Angelo Carlo Chendi (10 July 1933 – 12 September 2021) was an Italian cartoonist.

Since 1952, Carlo Chendi wrote hundreds of stories with characters from Disney comics.

Early life 
Chendi moved at a young age from Ferrara, to Rapallo, in Liguria, where he started his career as a cartoonist.

Career 
Chendi became one of the pillars of the so-called school of Rapallo, along with Maestro Luciano Bottaro and his friend Giorgio Rebuffi, with whom he founded in 1968 the group Bierrecì (acronym of Bottaro, Rebuffi, Chendi) without, however, stop working with the Mondadori in the realization of Disney stories.
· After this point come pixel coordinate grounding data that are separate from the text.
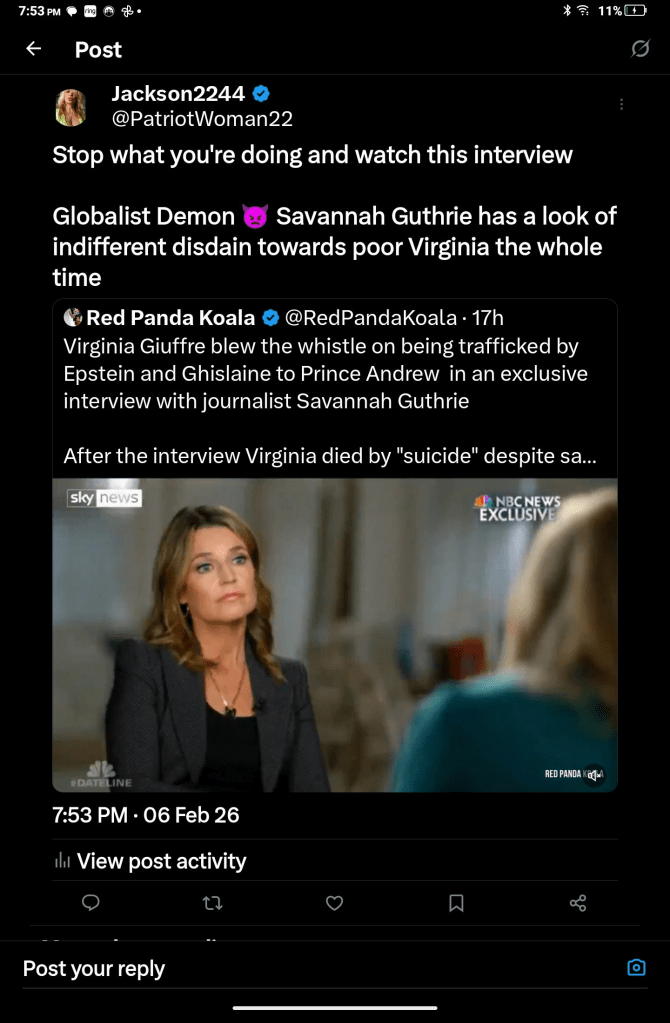Viewport: 670px width, 1023px height.
Task: Tap Jackson2244's blue verified badge
Action: [261, 94]
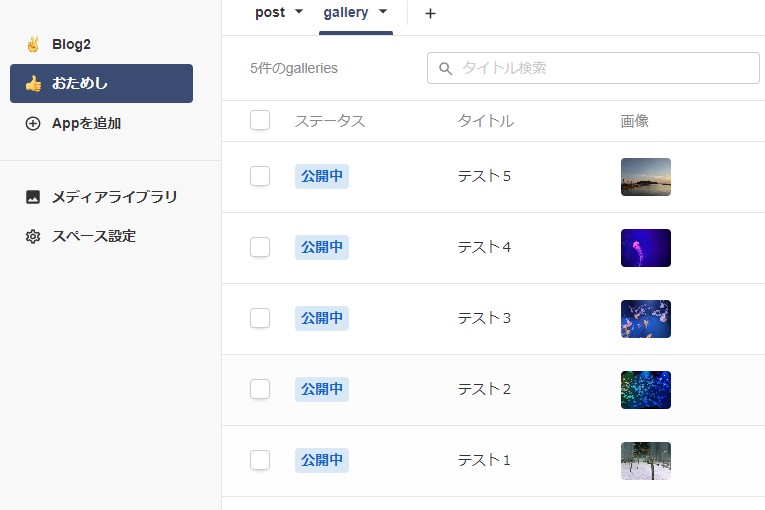Click the Blog2 peace-sign emoji icon
Viewport: 765px width, 510px height.
click(33, 45)
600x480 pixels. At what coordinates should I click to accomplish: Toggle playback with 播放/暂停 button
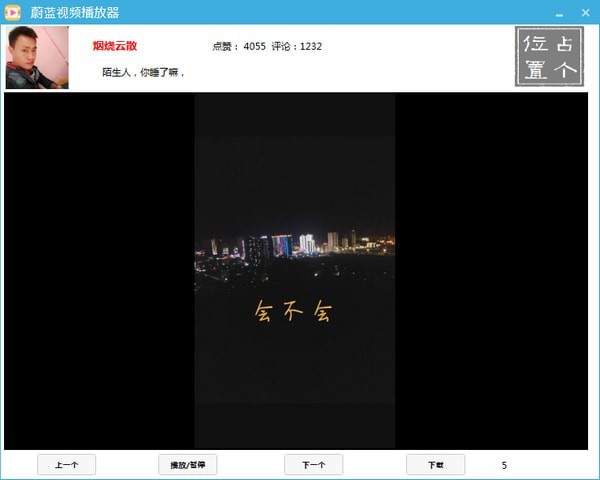tap(187, 465)
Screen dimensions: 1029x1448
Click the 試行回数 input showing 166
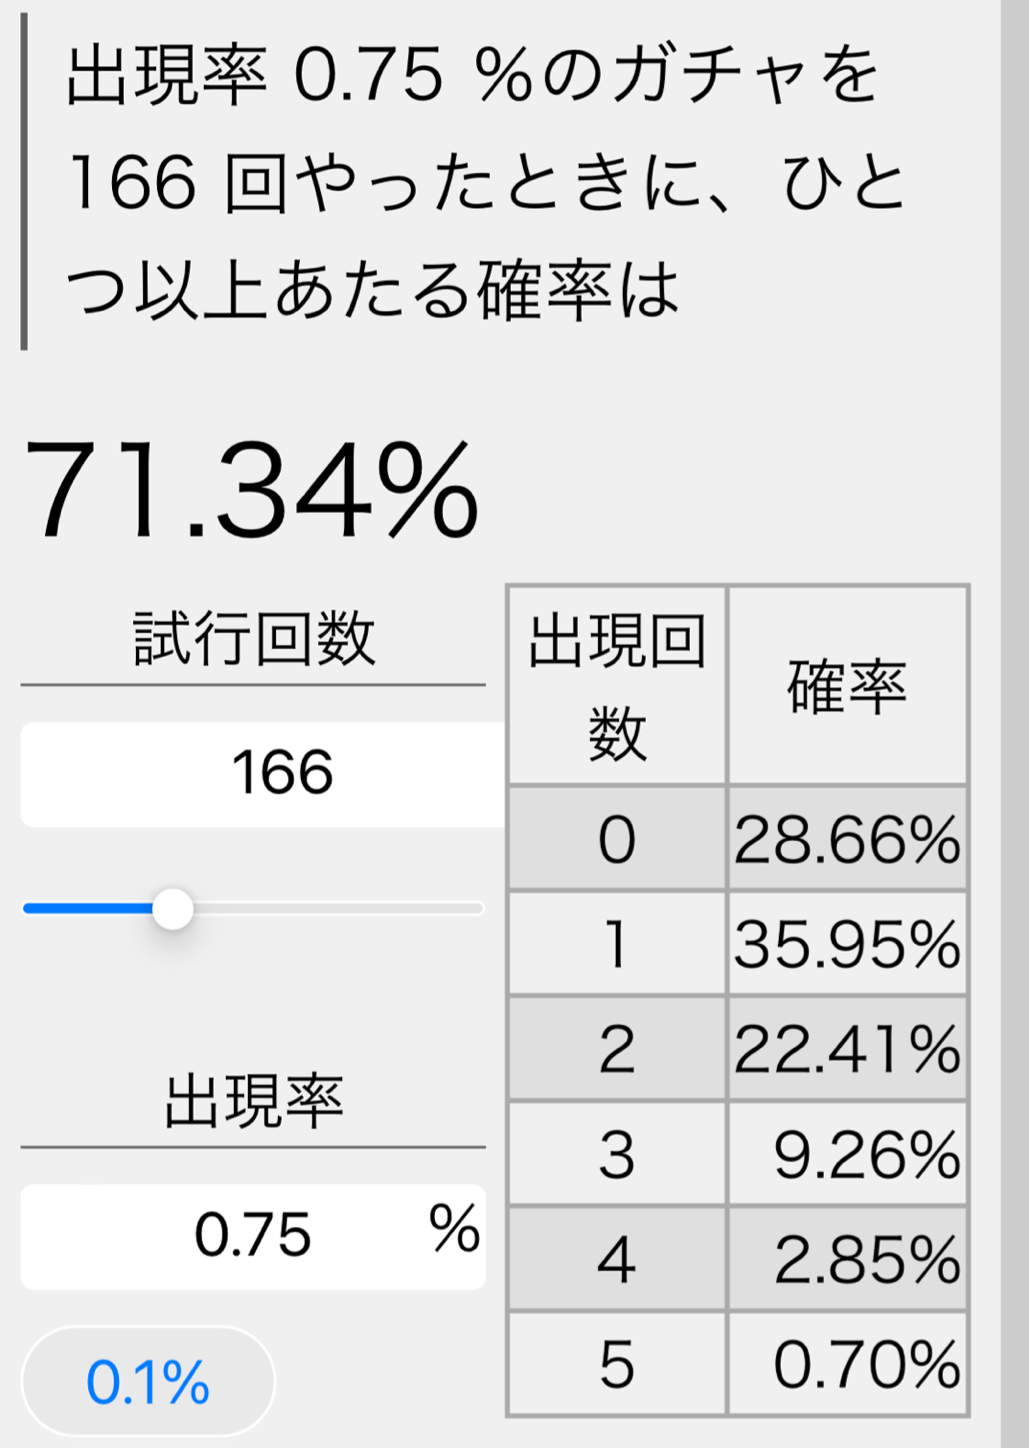tap(262, 774)
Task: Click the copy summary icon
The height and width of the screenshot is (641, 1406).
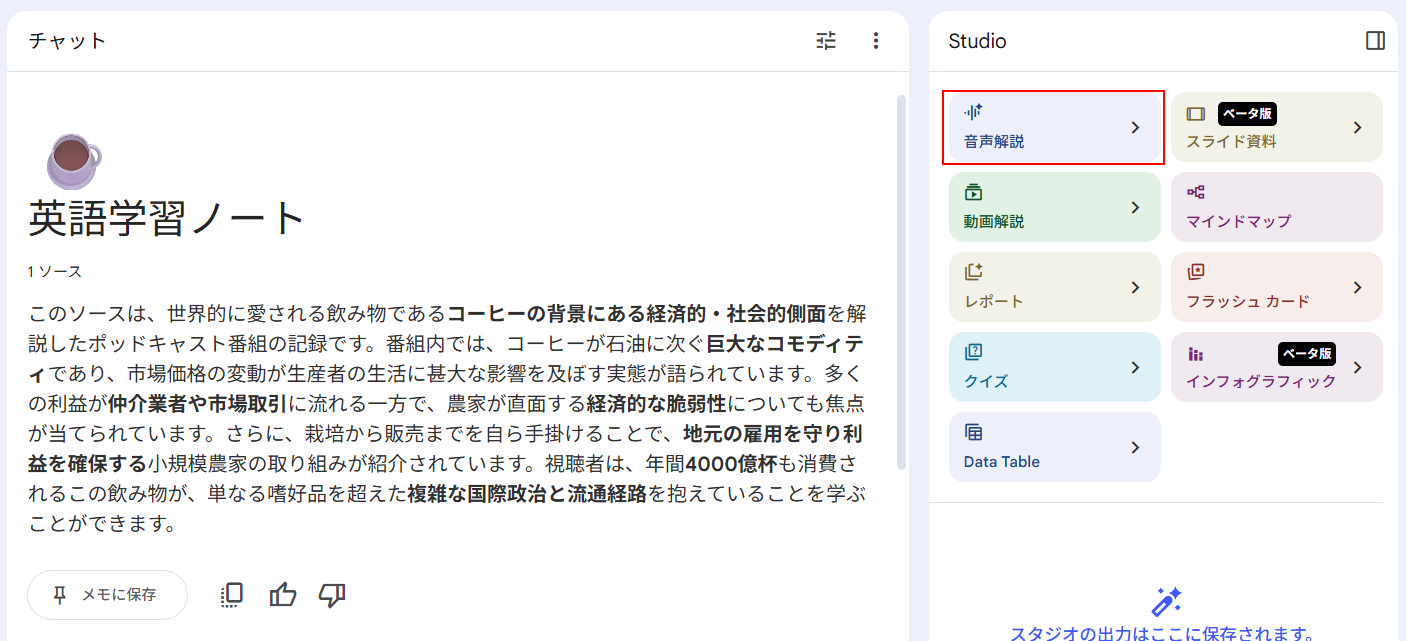Action: [231, 595]
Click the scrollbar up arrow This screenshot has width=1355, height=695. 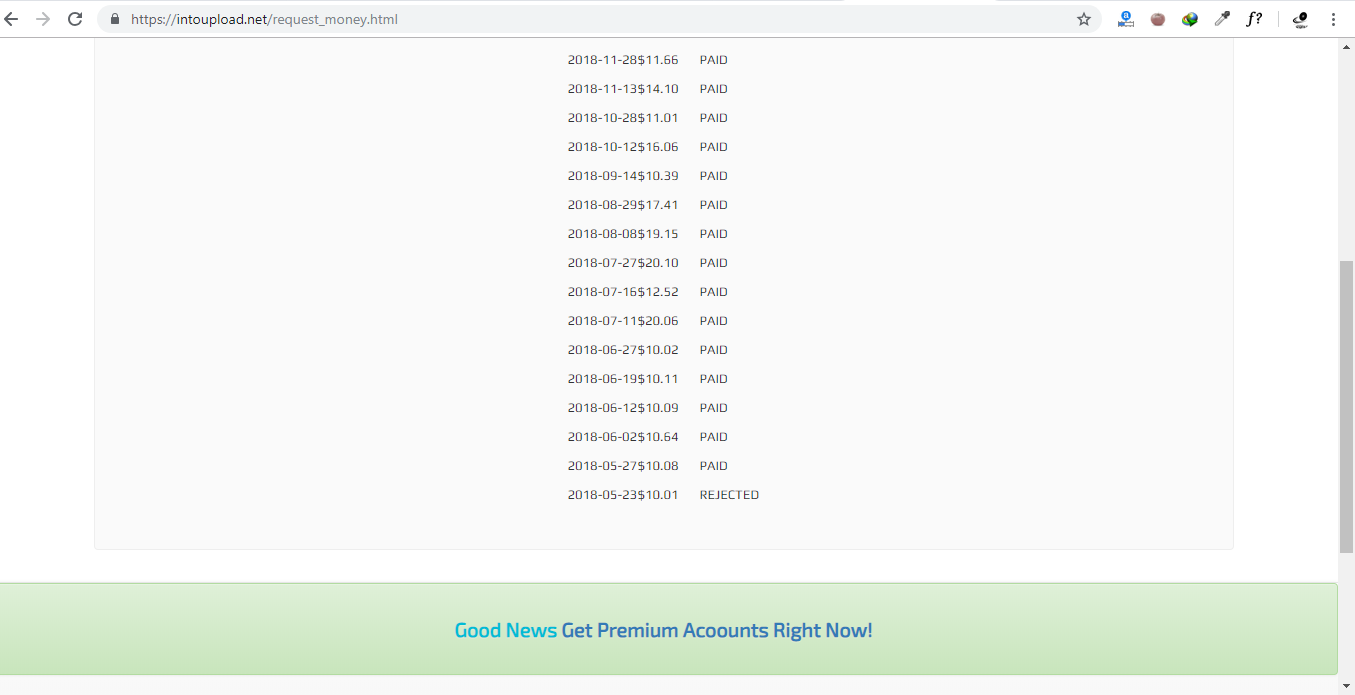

His career took place between the area of Tigullio and Milan, where he participated in, among other things, the creation of the magazine King of Spades, the first of Studio Bierrecì, and implementation of traditional Italian of Great Disney Feature his series was one of his most famous and appreciated, in collaboration with Luciano Bottaro. With Bottaro he began the great saga of Rebo, the tyrant of Saturn.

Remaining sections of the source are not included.